An increasing number of councils for voluntary service are optimistic about taking on staff members and extending their range of services, according to a study out today.
The local infrastructure body Navca has assembled a representative panel of about 30 members who take part in quarterly surveys that are designed to give a snapshot of the mood among the organisations it represents.
The results from the latest survey show that out of the 24 members who took part this time, 17 per cent said they were optimistic about increasing staff numbers and 4 per cent felt they would need to decrease them, although 80 per cent said they expect staffing levels to remain the same. It is the first time since the quarterly studies began in July 2012 that more Navca members are planning to take on staff rather than reduce numbers.
The study also found that 39 per cent of respondents planned to extend the services that they offer – the highest percentage since the quarterly studies started – and 9 per cent said they intended to decrease services.

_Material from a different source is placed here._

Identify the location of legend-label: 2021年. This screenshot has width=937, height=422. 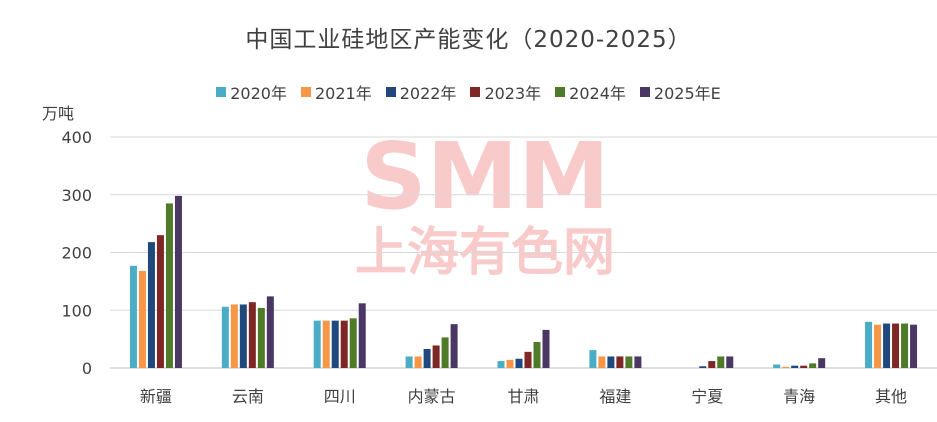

Overall, however, the majority of respondents (58 per cent) felt that their prospects would stay much the same over the next three months, and 30 per cent felt that their prospects would improve slightly or greatly during the period.

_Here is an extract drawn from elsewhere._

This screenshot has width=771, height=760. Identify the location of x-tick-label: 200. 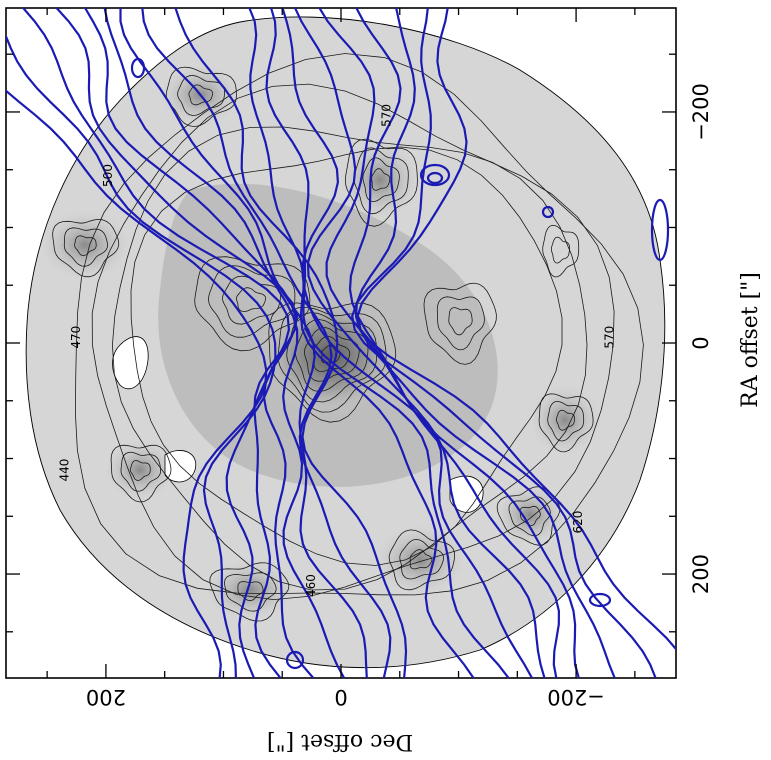
(106, 697).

The prospects for the local voluntary sector follow a similar pattern. Two-thirds of respondents (67 per cent) said prospects for their local voluntary sector would be about the same (up from 52 per cent in April), and 17 per cent said that the prospects for local groups would be slightly improved. Some 17 per cent thought that the prospects locally would be slightly worse.
The majority of respondents (58 per cent) saw the NHS as key to their success and a similar number (54 per cent) said their relations with local NHS bodies were improving. But more respondents this quarter said relationships with local authorities had got worse (21 per cent) rather than improved (17 per cent).
Neil Cleeveley, acting chief executive of Navca, said in a statement: "It’s too early to tell if this marks a turning point. We need to dig a bit further to understand how things are changing. We know, for example, that there are significant cuts in public spending on the horizon, whatever the outcome of the general election."